═══ Dataset records

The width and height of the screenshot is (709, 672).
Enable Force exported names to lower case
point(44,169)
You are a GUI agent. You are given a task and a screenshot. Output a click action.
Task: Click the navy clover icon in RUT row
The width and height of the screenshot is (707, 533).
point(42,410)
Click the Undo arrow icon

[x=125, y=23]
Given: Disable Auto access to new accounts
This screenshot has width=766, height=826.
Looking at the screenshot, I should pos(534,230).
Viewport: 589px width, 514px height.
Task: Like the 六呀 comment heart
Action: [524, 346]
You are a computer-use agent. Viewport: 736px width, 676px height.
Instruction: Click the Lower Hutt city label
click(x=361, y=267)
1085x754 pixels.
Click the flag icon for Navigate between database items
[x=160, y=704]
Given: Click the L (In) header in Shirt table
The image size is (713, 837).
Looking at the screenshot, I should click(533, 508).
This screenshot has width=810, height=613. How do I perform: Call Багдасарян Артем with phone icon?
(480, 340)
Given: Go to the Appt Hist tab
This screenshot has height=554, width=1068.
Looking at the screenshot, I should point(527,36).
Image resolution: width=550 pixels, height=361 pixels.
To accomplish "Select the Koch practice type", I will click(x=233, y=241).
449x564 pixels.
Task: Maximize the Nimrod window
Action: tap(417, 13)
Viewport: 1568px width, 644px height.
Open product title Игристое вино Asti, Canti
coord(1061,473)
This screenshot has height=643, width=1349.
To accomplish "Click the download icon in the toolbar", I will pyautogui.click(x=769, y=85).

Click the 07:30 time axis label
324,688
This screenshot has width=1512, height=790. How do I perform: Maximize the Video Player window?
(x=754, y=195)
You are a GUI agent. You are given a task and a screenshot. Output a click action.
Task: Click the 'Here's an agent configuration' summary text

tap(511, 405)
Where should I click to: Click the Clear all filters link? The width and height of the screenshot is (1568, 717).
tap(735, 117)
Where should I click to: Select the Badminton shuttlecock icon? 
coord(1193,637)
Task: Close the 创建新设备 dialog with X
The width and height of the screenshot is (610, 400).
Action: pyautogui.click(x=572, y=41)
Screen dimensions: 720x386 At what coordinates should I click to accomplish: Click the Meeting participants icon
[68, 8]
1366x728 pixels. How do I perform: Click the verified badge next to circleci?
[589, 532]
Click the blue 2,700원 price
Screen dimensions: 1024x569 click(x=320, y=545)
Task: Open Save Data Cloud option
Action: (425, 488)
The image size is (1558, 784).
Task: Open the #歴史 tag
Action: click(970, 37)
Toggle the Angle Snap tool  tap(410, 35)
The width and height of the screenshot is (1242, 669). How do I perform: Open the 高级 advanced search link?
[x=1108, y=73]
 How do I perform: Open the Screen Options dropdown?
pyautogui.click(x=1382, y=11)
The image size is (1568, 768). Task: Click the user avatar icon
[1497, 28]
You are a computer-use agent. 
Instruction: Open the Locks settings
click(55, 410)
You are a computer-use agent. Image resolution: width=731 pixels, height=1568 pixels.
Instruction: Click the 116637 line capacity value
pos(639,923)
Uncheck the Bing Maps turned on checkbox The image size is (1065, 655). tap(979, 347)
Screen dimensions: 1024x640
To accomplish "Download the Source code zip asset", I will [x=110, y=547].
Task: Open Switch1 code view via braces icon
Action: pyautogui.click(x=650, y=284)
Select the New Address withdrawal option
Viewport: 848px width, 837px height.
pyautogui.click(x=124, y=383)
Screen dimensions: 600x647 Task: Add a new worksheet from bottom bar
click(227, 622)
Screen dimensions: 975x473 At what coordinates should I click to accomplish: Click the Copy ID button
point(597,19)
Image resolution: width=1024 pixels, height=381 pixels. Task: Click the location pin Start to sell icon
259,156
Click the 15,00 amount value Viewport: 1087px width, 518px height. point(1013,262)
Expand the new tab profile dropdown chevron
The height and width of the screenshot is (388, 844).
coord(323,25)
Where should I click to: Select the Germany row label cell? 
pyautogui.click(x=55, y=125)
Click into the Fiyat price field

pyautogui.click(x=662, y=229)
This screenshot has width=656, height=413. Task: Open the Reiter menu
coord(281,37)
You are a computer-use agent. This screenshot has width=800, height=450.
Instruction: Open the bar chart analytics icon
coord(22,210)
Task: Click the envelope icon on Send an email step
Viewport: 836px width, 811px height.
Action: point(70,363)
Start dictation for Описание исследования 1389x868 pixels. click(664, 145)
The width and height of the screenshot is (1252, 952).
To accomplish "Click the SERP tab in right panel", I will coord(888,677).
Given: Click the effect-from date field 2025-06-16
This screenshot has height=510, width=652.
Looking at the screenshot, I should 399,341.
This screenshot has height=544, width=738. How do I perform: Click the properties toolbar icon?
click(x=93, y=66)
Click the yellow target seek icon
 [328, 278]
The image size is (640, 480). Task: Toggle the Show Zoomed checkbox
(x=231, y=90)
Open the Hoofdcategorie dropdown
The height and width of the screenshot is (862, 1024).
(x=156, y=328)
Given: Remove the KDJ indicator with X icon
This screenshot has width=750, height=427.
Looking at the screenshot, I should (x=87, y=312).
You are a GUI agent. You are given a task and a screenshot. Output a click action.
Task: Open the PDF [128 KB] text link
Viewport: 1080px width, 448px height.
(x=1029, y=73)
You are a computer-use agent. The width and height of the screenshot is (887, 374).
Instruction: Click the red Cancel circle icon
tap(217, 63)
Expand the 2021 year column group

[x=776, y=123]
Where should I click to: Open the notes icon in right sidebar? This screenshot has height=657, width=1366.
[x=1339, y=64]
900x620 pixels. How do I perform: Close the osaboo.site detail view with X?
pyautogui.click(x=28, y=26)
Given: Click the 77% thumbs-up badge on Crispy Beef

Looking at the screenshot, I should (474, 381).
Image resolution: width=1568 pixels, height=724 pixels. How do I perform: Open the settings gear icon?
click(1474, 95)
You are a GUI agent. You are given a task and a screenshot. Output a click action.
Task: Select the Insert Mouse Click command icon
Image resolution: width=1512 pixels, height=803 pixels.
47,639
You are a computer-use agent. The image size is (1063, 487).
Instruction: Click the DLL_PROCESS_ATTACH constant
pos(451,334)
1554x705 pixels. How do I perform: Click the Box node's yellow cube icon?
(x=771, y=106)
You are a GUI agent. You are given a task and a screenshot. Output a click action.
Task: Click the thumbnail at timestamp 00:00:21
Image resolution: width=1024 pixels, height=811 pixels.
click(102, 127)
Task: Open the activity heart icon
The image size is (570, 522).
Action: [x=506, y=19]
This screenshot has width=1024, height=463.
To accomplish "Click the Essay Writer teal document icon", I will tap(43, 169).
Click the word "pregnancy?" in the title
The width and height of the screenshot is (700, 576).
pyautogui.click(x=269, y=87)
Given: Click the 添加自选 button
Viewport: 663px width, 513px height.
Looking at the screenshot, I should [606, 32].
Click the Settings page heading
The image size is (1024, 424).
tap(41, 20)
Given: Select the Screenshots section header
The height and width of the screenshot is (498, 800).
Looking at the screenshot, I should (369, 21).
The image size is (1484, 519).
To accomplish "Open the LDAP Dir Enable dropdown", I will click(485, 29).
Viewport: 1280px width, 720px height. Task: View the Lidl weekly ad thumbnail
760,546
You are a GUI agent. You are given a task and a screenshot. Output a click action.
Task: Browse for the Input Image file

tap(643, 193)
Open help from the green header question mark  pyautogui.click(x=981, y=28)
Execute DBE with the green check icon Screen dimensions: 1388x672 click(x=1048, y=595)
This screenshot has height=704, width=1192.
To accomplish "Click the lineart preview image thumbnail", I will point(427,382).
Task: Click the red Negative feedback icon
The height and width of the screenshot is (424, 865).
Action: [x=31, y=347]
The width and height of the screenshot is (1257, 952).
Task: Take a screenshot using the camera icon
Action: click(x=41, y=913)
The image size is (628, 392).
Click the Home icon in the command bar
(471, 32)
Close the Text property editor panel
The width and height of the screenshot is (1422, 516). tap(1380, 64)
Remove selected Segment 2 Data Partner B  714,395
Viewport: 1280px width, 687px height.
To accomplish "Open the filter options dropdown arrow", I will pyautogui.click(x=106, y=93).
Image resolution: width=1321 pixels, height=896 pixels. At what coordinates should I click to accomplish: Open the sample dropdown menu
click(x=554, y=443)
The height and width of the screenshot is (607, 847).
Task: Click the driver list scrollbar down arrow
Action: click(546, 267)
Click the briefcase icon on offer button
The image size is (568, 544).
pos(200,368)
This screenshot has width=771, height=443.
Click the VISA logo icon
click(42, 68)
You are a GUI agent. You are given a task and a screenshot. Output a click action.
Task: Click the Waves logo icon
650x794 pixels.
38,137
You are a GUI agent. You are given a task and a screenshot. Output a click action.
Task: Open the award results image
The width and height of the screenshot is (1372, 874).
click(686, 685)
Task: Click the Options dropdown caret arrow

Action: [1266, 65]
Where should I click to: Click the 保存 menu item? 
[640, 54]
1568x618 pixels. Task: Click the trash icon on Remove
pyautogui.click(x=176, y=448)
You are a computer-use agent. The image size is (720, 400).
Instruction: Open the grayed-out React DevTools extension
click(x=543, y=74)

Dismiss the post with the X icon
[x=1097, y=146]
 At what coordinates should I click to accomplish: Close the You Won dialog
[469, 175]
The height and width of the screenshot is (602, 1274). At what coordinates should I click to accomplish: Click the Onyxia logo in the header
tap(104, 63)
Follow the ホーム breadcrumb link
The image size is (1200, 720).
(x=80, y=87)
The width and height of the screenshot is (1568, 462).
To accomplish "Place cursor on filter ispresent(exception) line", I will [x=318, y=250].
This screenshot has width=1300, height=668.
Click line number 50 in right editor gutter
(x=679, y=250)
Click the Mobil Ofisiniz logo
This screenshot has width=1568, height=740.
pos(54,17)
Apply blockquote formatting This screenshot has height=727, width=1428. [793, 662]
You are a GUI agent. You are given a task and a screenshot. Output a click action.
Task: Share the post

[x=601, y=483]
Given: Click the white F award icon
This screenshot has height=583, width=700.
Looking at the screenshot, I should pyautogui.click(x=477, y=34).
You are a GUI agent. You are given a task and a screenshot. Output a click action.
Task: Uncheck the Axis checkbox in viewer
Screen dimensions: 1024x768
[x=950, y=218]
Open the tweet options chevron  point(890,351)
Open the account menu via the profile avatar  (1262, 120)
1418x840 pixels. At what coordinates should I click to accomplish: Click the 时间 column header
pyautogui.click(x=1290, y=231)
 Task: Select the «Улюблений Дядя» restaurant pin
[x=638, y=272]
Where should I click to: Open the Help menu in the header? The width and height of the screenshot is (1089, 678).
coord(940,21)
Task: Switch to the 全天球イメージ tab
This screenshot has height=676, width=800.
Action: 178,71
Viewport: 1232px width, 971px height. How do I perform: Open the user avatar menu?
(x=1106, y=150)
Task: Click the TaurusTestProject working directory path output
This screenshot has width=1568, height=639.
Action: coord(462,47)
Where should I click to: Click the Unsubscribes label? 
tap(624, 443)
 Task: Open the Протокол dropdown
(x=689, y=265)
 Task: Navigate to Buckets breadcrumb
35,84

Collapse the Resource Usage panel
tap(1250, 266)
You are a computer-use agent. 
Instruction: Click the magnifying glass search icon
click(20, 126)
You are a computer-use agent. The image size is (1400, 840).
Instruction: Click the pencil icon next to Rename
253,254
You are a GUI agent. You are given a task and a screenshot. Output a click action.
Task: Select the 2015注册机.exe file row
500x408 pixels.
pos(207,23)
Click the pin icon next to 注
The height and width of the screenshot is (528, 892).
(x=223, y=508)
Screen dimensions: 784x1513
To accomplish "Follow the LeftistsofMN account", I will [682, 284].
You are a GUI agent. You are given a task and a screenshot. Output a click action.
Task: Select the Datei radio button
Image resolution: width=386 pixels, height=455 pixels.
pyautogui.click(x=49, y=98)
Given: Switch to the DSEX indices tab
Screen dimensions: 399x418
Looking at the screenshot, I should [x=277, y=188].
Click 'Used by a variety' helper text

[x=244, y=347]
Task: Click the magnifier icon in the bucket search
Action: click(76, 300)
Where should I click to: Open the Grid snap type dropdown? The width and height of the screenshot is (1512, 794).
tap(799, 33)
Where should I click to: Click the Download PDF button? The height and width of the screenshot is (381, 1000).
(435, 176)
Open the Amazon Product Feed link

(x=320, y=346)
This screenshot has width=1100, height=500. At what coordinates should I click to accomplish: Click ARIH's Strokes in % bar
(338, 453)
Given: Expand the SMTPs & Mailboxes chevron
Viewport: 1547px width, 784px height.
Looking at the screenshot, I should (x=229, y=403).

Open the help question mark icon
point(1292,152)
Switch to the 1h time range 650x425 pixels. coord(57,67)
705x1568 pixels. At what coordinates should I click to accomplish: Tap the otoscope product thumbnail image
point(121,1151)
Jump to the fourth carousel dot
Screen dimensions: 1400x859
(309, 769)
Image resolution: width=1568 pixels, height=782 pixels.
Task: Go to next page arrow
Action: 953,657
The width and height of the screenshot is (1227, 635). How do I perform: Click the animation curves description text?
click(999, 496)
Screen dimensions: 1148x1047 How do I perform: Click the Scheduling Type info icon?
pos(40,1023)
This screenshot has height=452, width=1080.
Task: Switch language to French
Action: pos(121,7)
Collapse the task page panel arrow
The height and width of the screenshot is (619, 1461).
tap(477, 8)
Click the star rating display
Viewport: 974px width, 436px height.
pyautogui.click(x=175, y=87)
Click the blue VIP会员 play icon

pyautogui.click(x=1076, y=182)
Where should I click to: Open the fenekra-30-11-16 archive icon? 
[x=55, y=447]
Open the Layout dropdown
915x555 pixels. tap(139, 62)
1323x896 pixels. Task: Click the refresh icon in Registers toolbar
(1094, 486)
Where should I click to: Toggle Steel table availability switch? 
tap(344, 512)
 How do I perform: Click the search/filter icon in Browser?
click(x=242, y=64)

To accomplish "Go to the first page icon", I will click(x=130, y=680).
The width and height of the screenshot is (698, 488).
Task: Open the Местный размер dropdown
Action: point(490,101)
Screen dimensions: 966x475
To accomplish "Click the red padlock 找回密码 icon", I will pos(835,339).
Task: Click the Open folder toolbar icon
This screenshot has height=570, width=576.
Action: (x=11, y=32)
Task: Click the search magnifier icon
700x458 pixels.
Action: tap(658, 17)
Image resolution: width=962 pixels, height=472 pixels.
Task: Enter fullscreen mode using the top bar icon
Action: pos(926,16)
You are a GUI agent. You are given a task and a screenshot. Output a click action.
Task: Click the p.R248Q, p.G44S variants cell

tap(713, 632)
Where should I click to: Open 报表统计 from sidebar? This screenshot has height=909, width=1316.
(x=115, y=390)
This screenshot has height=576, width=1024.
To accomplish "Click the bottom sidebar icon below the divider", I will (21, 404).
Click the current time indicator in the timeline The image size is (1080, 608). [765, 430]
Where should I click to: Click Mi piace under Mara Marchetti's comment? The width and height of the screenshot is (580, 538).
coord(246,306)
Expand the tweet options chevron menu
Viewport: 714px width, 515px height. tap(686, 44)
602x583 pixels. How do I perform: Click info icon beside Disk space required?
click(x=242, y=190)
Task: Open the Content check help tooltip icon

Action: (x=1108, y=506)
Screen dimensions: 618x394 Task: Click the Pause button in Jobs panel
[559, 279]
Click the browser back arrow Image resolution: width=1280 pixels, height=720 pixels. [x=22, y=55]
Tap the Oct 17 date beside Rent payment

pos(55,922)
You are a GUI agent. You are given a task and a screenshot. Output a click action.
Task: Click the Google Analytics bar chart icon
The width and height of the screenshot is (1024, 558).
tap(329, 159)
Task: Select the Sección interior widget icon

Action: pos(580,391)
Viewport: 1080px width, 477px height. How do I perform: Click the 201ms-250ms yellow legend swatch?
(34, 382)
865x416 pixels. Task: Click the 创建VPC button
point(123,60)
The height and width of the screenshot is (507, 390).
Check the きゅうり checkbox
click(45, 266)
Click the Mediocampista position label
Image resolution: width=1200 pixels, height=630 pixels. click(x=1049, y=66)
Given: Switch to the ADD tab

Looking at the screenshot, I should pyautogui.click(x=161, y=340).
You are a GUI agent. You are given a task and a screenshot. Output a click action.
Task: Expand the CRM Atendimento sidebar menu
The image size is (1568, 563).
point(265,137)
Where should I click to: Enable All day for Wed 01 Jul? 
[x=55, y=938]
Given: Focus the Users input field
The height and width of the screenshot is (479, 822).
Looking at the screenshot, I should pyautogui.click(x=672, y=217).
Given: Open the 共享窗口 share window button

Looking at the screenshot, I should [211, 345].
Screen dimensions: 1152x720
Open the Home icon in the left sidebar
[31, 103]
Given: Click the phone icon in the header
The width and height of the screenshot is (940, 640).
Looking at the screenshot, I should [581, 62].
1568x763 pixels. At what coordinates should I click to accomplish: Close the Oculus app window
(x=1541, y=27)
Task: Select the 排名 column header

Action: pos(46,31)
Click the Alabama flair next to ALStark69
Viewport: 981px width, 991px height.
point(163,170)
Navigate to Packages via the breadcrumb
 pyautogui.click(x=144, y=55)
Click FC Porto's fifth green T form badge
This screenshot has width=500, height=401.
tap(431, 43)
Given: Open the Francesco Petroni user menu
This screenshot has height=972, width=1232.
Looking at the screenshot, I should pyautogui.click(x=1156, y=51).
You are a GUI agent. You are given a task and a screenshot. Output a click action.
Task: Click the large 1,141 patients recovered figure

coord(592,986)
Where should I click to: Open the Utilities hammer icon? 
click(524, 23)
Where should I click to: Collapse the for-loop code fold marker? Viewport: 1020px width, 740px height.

══════

▸ Exercise prompt:
The required answer is the run of lines above, starting at the line with "Given: Click the phone icon in the header" and ending at the line with "Given: Open the Francesco Petroni user menu", reproduced exactly with both ends.

▸ Problem solution:
Given: Click the phone icon in the header
The width and height of the screenshot is (940, 640).
Looking at the screenshot, I should [581, 62].
1568x763 pixels. At what coordinates should I click to accomplish: Close the Oculus app window
(x=1541, y=27)
Task: Select the 排名 column header

Action: pos(46,31)
Click the Alabama flair next to ALStark69
Viewport: 981px width, 991px height.
point(163,170)
Navigate to Packages via the breadcrumb
 pyautogui.click(x=144, y=55)
Click FC Porto's fifth green T form badge
This screenshot has width=500, height=401.
tap(431, 43)
Given: Open the Francesco Petroni user menu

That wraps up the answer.